# Exercise objective
What is needed here is every line of the records that includes "arrow".

Records excerpted from a collection
────────────────

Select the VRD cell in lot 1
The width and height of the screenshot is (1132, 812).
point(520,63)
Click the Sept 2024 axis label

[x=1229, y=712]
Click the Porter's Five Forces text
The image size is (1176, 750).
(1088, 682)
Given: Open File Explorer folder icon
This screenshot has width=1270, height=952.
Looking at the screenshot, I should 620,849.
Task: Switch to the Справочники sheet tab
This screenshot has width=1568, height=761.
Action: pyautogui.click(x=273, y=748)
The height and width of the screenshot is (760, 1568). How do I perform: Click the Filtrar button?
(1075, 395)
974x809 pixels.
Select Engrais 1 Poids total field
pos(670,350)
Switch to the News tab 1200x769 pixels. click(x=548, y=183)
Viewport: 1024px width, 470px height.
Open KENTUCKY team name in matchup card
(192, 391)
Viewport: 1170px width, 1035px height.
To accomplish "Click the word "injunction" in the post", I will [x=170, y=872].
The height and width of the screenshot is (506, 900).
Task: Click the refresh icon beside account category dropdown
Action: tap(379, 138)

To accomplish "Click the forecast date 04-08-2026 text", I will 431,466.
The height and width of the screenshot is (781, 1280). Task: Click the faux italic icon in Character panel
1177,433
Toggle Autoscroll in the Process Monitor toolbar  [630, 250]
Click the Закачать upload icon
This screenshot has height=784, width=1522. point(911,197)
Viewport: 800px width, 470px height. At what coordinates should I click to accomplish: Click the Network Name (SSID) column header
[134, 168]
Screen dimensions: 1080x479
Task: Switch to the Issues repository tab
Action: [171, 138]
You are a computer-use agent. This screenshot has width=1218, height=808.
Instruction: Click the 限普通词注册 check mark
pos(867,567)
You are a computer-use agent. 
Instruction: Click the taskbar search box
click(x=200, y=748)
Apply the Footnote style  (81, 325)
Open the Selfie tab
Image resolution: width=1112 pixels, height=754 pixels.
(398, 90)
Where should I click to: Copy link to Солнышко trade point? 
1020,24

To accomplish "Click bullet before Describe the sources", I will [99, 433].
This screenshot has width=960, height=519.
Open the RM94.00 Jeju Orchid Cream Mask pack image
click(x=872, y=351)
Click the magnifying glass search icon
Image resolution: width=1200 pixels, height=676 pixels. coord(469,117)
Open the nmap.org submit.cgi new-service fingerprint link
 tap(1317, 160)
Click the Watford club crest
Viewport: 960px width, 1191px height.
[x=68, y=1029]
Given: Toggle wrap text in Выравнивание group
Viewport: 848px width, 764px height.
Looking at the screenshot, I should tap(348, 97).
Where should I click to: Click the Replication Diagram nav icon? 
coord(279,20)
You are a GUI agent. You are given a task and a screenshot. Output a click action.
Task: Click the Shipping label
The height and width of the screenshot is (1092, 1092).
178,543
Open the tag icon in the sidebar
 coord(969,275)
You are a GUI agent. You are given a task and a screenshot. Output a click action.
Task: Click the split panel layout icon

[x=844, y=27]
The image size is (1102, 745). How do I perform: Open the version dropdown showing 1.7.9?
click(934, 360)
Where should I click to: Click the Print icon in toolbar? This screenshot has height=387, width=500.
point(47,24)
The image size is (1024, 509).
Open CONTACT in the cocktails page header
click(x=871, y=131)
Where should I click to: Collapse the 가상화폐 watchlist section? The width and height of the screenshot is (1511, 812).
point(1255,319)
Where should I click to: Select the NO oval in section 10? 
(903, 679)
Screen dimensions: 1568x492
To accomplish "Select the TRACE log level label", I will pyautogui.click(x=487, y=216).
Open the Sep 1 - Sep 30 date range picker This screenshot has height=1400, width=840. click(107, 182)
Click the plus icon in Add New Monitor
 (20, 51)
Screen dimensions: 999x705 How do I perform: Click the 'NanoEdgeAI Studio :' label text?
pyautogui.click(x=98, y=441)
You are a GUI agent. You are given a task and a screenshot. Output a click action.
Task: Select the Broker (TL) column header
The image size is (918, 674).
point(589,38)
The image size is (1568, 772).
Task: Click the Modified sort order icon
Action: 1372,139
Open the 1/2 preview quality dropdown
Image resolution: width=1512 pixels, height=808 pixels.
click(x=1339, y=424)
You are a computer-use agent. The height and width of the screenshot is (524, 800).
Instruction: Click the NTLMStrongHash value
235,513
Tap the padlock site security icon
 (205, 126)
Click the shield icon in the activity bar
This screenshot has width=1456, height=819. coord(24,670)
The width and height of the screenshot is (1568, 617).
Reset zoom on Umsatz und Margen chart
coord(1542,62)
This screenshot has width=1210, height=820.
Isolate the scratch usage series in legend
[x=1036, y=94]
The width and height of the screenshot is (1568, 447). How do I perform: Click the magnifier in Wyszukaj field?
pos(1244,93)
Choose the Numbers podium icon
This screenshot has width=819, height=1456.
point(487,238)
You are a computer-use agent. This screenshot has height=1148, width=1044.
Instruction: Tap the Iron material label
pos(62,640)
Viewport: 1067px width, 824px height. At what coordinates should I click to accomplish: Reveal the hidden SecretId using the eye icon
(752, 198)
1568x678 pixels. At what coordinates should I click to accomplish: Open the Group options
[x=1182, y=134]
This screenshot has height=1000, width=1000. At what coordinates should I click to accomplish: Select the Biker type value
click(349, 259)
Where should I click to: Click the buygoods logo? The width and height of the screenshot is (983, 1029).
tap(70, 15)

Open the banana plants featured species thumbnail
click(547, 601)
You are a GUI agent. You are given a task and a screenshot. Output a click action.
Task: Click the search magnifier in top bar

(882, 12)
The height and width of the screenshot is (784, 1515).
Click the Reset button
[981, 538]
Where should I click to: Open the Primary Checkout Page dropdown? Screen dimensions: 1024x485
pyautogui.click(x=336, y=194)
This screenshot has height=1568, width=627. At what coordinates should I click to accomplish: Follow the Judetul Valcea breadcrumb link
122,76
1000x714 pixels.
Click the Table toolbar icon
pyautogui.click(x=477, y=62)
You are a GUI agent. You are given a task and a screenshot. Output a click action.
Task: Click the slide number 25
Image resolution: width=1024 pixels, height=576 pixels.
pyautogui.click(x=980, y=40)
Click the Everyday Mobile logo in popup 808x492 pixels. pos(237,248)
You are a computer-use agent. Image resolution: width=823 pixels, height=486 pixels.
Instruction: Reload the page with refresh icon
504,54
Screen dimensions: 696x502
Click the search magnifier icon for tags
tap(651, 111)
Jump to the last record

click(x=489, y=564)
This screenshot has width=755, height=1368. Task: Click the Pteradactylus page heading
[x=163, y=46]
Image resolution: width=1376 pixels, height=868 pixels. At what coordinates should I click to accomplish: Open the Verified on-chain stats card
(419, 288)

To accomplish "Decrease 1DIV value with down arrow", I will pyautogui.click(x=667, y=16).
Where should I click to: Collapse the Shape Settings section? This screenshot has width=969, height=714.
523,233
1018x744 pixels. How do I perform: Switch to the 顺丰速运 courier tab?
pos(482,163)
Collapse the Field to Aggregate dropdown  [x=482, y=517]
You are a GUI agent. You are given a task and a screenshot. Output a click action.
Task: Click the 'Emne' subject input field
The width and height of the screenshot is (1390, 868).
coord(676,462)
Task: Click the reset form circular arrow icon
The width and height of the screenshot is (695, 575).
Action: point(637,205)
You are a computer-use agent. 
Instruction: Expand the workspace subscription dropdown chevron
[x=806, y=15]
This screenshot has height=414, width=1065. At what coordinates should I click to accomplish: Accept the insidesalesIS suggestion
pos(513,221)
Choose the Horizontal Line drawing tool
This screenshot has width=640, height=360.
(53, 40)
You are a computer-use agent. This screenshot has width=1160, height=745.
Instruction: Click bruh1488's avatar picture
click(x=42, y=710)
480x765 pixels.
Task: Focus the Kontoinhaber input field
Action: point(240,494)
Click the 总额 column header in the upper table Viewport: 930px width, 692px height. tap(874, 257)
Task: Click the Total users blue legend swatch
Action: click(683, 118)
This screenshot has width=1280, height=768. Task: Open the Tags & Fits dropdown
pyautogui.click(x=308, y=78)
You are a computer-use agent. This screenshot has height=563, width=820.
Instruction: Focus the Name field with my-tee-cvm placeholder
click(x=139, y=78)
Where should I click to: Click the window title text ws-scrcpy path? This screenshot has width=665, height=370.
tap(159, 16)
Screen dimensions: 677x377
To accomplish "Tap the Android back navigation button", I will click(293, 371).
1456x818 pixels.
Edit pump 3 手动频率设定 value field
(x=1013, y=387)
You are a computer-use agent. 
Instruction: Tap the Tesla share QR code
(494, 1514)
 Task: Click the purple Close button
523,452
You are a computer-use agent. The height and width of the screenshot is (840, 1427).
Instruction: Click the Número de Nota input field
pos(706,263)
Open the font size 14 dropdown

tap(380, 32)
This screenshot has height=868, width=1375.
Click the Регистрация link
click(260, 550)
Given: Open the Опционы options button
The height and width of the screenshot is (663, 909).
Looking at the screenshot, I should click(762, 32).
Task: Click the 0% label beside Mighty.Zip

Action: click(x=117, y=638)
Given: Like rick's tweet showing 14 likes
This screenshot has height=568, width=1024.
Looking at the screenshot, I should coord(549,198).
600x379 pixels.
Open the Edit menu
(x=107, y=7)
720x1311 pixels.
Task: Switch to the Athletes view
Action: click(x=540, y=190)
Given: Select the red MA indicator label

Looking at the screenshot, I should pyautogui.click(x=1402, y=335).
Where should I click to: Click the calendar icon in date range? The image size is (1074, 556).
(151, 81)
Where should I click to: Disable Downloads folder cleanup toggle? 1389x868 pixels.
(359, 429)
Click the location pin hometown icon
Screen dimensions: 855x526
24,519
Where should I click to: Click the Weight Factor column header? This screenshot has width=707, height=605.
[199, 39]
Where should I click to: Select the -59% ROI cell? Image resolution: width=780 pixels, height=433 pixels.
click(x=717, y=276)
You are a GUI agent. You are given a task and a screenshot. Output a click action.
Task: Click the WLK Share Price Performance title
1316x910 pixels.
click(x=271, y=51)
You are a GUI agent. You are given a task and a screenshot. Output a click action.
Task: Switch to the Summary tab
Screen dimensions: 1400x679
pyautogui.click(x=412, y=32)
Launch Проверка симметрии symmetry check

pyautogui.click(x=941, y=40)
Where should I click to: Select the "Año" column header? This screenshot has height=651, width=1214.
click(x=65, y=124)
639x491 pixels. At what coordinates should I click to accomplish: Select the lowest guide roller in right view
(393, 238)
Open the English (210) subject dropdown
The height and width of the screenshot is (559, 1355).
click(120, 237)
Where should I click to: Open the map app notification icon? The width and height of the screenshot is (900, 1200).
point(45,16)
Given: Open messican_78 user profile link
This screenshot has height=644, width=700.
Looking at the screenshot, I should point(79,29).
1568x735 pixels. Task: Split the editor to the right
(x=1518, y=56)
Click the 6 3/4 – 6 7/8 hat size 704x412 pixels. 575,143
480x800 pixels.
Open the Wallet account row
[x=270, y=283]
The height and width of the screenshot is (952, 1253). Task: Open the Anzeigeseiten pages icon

────────────────

# Output for this task
To accomplish "Decrease 1DIV value with down arrow", I will pyautogui.click(x=667, y=16).
Task: Click the reset form circular arrow icon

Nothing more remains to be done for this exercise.